*** Opening of EXCERPTED TEXT ***

Departmental LAN Coordinators are delegated by University management the responsibility for coordinating the LAN access within their departments. Their responsibilities include the following:

1. Providing training for departmental LAN users by maintaining manuals and offering training sessions.
2. Developing policies and procedures for the operation and use of the departmental LAN.
3. Acting as a liaison between the departmental management, LAN users and Information Systems.
4. Installing file servers, workstations, and applications software as required by the departmental users.

Information Systems

Information Systems maintains information resources for many automated functions throughout the University and is responsible for the following:

1. Designing and implementing systems with adequate security and internal controls.
2. Supporting the University in the design, installation, maintenance, training, and use of information resource access and security controls, both automated and manual.
3. Maintaining a secure and safe environment for information resources.
4. Developing and maintaining an information systems contingency plan that provides for data redundancy, alternative processing capability, timely data recoverability, and appropriate insurance against data loss.

Internal Auditing

Internal Auditing is responsible for evaluating controls and procedures; testing compliance with security policies, standards, and procedures; and for reporting to University management the adequacy of information resource access and security controls.

University Police

University Police is responsible for investigating instances of computer abuse.

Code of Responsibility for Security and Confidentiality of Data

In accordance with the family Educational Rights and Privacy Act of 1974, Illinois State has established the following policy to insure the security and confidentiality of information.

Personal Computers

All users of personal computers are responsible for adhering to all policies, standards, and procedures for the use of information resources, including implementing security practices necessary to protect the data stored on the personal computer.

Violations

Violations of this Information Resource Access and Security Policy may include, but are not limited to, the following:

1. Any act that compromises information resource security.
2. Intentional unauthorized access, use, destruction, alteration, dismantling, disfiguring,or disabling of any University information resource, including but not limited tointentional introduction of a virus.
3. The disclosure of secret or confidential information. This includes the sharing of passwords and leaving a terminal unattended while logged on such that unauthorized transactions could be submitted.
4. The use of data or other information resources for illicit purposes.
5. Unauthorized copying, storage or use of any software on any University computer in violation of the software licensing agreement.
6. Unauthorized personal use of any software which has been purchased by, or developed for, the University and considered intellectual property of the University.This policy applies regardless of the form or format of the software (or copies), and includes source code.
7. Unauthorized use of University information for financial gain or malicious purposes. Suspected violations of the Information Resource Access and Security Policy shouldbe directed to the Data Security Administrator, Julian Hall 101, phone 438-3611.

*** Close of EXCERPTED TEXT ***
*** Opening of SOURCE DATA ***

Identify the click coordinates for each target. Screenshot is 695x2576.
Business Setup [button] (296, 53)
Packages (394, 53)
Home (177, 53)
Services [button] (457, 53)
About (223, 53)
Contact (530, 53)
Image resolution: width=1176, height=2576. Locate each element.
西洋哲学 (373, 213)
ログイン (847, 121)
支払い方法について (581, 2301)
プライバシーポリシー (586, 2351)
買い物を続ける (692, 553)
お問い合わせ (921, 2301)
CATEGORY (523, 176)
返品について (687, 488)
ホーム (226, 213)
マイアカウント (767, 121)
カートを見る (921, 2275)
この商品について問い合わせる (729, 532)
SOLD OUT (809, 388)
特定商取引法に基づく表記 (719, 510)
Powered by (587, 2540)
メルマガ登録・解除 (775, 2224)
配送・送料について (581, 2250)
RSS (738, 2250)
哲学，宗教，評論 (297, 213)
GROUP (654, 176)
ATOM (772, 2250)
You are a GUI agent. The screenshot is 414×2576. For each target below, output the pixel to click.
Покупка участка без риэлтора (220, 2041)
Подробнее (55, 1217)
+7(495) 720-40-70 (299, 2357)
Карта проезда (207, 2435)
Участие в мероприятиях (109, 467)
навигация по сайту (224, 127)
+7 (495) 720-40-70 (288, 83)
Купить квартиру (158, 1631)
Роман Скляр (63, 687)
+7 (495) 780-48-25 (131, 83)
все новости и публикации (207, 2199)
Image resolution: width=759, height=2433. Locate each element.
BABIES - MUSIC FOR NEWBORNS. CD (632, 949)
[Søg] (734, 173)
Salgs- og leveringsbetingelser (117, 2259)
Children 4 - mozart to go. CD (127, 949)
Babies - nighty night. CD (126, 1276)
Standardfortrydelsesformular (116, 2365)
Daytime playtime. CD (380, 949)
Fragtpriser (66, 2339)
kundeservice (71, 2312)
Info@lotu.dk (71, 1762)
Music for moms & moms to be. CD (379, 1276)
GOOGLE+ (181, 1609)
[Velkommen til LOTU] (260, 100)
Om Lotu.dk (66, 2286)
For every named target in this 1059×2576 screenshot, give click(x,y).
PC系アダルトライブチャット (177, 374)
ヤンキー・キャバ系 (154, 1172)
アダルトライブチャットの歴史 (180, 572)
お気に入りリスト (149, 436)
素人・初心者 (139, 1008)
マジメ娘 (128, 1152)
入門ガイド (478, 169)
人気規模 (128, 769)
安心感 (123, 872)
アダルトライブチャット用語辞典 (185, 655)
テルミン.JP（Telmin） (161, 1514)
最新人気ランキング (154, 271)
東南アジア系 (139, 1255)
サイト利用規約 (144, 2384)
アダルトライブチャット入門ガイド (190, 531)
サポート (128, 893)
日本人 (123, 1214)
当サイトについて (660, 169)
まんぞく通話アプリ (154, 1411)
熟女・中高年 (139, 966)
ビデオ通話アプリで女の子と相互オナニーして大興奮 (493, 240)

*** Close of SOURCE DATA ***

**PROBLEMS TO WORK ON**
- A) Change "terminal" to "computer" in the security policy text, and write out the part starting at "Violations of this" and ending at "software licensing agreement.".
- B) Write what comes next in the security policy text, picking up after its last sentence.
This collected data is separate material and has nothing to do with the security policy text.

**OUTPUTS IN ORDER**
- A)
Violations of this Information Resource Access and Security Policy may include, but are not limited to, the following:

1. Any act that compromises information resource security.
2. Intentional unauthorized access, use, destruction, alteration, dismantling, disfiguring,or disabling of any University information resource, including but not limited tointentional introduction of a virus.
3. The disclosure of secret or confidential information. This includes the sharing of passwords and leaving a computer unattended while logged on such that unauthorized transactions could be submitted.
4. The use of data or other information resources for illicit purposes.
5. Unauthorized copying, storage or use of any software on any University computer in violation of the software licensing agreement.

- B)
Penalties for Policy Non-Compliance

Noncompliance or violation of the Information Resource Access and Security Policy will result in revocation of the privilege to access information resources and may also include the following: suspension, termination, civil and/or criminal prosecution, and other disciplinary action, pursuant to all rules and regulations of Illinois State University and State and Federal Laws.

Appeal Process for Non-compliance

Individual appeals of any of the above University related actions should be made to the University Computing Policy Committee. If the matter cannot be satisfactorily resolved, it will then go through "due-process" systems in place for academic personnel, civil service and students.

Additional Information

Inquiries related to the Information Resource Access and Security Policy or its application shall be referred to the Data Security Administrator or to the University Computing Policy Committee.

Form Descriptions

Access to information resources requires that specific forms be submitted. Listed below are the forms required to gain access to the different platforms available. Each person should consult with their Data Custodian to determine which forms are required for that unit.

Appendix A: Access to CICS. Must be completed prior to using Appendix B. Technical Contact: Information Systems Access Administrator.

Appendix B: Request for CICS transactions. May be submitted multiple times for additional CICS transactions. Technical Contact: Information Systems Access Administrator.

Appendix C: Access to NetView Access Services, which enables departments to tailor a menu of accessible platforms through one sign-on. This is one step towards good security in the department. Technical Contact: Information Systems Access Administrator.

Appendix D: Access to ISPF CICS. Technical Contact: Information Systems Access Administrator.

Appendix E: Access to TSO, must be submitted before Appendix F. Technical Contact: Information Systems Access Administrator.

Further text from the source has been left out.